(Records from a dataset)
=== Begin Enclosure ===

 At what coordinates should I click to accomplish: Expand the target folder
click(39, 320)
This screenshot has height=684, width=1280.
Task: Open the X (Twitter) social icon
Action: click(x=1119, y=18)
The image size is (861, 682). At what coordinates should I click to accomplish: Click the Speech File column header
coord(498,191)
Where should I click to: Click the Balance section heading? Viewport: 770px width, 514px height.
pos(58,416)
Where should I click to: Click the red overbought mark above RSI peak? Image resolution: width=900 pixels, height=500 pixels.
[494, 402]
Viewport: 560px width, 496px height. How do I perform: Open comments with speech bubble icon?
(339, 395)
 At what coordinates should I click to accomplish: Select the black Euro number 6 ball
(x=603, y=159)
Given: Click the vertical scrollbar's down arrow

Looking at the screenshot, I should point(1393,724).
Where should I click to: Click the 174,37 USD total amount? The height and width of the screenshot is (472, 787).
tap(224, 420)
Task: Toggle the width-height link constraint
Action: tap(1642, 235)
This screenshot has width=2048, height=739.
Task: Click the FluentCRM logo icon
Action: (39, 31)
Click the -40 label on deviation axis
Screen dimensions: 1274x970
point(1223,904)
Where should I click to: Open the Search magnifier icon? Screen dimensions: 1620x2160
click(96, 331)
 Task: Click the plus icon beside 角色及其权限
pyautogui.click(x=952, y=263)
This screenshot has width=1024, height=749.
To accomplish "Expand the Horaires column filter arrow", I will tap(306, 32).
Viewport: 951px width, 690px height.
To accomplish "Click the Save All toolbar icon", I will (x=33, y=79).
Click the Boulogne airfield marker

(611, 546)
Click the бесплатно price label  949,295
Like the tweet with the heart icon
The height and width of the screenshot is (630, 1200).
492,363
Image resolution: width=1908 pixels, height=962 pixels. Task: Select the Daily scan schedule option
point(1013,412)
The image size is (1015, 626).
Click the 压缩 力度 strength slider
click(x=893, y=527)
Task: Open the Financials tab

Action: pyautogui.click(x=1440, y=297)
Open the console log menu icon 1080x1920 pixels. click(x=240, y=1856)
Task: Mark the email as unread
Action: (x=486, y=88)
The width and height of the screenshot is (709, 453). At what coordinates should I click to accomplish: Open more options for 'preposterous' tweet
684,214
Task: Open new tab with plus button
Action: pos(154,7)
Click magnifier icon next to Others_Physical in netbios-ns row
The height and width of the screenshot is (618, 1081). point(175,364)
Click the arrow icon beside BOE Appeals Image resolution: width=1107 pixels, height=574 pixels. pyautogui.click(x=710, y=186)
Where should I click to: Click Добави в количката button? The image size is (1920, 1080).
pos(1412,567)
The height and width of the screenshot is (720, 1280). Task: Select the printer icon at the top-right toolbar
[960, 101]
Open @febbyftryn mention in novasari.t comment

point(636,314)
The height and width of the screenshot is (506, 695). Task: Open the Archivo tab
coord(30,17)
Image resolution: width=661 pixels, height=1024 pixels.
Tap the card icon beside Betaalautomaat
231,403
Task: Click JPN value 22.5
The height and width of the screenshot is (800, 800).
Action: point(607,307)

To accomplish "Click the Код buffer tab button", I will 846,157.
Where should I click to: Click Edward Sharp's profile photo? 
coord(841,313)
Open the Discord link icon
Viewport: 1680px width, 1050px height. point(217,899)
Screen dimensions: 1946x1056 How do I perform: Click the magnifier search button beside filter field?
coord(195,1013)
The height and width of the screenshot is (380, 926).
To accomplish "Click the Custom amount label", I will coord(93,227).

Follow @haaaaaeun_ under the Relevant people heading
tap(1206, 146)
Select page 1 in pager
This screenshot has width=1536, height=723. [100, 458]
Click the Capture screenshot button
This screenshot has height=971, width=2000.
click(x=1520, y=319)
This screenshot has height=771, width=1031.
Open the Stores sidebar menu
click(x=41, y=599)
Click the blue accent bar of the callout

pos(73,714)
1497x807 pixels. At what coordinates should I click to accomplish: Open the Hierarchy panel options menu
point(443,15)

=== End Enclosure ===

◆ Brief ◆
Return every record above exactly, line by line.

◆ Written response ◆
 At what coordinates should I click to accomplish: Expand the target folder
click(39, 320)
This screenshot has height=684, width=1280.
Task: Open the X (Twitter) social icon
Action: click(x=1119, y=18)
The image size is (861, 682). At what coordinates should I click to accomplish: Click the Speech File column header
coord(498,191)
Where should I click to: Click the Balance section heading? Viewport: 770px width, 514px height.
pos(58,416)
Where should I click to: Click the red overbought mark above RSI peak? Image resolution: width=900 pixels, height=500 pixels.
[494, 402]
Viewport: 560px width, 496px height. How do I perform: Open comments with speech bubble icon?
(339, 395)
 At what coordinates should I click to accomplish: Select the black Euro number 6 ball
(x=603, y=159)
Given: Click the vertical scrollbar's down arrow

Looking at the screenshot, I should point(1393,724).
Where should I click to: Click the 174,37 USD total amount? The height and width of the screenshot is (472, 787).
tap(224, 420)
Task: Toggle the width-height link constraint
Action: tap(1642, 235)
This screenshot has width=2048, height=739.
Task: Click the FluentCRM logo icon
Action: (39, 31)
Click the -40 label on deviation axis
Screen dimensions: 1274x970
point(1223,904)
Where should I click to: Open the Search magnifier icon? Screen dimensions: 1620x2160
click(96, 331)
 Task: Click the plus icon beside 角色及其权限
pyautogui.click(x=952, y=263)
This screenshot has width=1024, height=749.
To accomplish "Expand the Horaires column filter arrow", I will tap(306, 32).
Viewport: 951px width, 690px height.
To accomplish "Click the Save All toolbar icon", I will (x=33, y=79).
Click the Boulogne airfield marker

(611, 546)
Click the бесплатно price label  949,295
Like the tweet with the heart icon
The height and width of the screenshot is (630, 1200).
492,363
Image resolution: width=1908 pixels, height=962 pixels. Task: Select the Daily scan schedule option
point(1013,412)
The image size is (1015, 626).
Click the 压缩 力度 strength slider
click(x=893, y=527)
Task: Open the Financials tab

Action: pyautogui.click(x=1440, y=297)
Open the console log menu icon 1080x1920 pixels. click(x=240, y=1856)
Task: Mark the email as unread
Action: (x=486, y=88)
The width and height of the screenshot is (709, 453). At what coordinates should I click to accomplish: Open more options for 'preposterous' tweet
684,214
Task: Open new tab with plus button
Action: pos(154,7)
Click magnifier icon next to Others_Physical in netbios-ns row
The height and width of the screenshot is (618, 1081). point(175,364)
Click the arrow icon beside BOE Appeals Image resolution: width=1107 pixels, height=574 pixels. pyautogui.click(x=710, y=186)
Where should I click to: Click Добави в количката button? The image size is (1920, 1080).
pos(1412,567)
The height and width of the screenshot is (720, 1280). Task: Select the printer icon at the top-right toolbar
[960, 101]
Open @febbyftryn mention in novasari.t comment

point(636,314)
The height and width of the screenshot is (506, 695). Task: Open the Archivo tab
coord(30,17)
Image resolution: width=661 pixels, height=1024 pixels.
Tap the card icon beside Betaalautomaat
231,403
Task: Click JPN value 22.5
The height and width of the screenshot is (800, 800).
Action: point(607,307)

To accomplish "Click the Код buffer tab button", I will 846,157.
Where should I click to: Click Edward Sharp's profile photo? 
coord(841,313)
Open the Discord link icon
Viewport: 1680px width, 1050px height. point(217,899)
Screen dimensions: 1946x1056 How do I perform: Click the magnifier search button beside filter field?
coord(195,1013)
The height and width of the screenshot is (380, 926).
To accomplish "Click the Custom amount label", I will coord(93,227).

Follow @haaaaaeun_ under the Relevant people heading
tap(1206, 146)
Select page 1 in pager
This screenshot has width=1536, height=723. [100, 458]
Click the Capture screenshot button
This screenshot has height=971, width=2000.
click(x=1520, y=319)
This screenshot has height=771, width=1031.
Open the Stores sidebar menu
click(x=41, y=599)
Click the blue accent bar of the callout

pos(73,714)
1497x807 pixels. At what coordinates should I click to accomplish: Open the Hierarchy panel options menu
point(443,15)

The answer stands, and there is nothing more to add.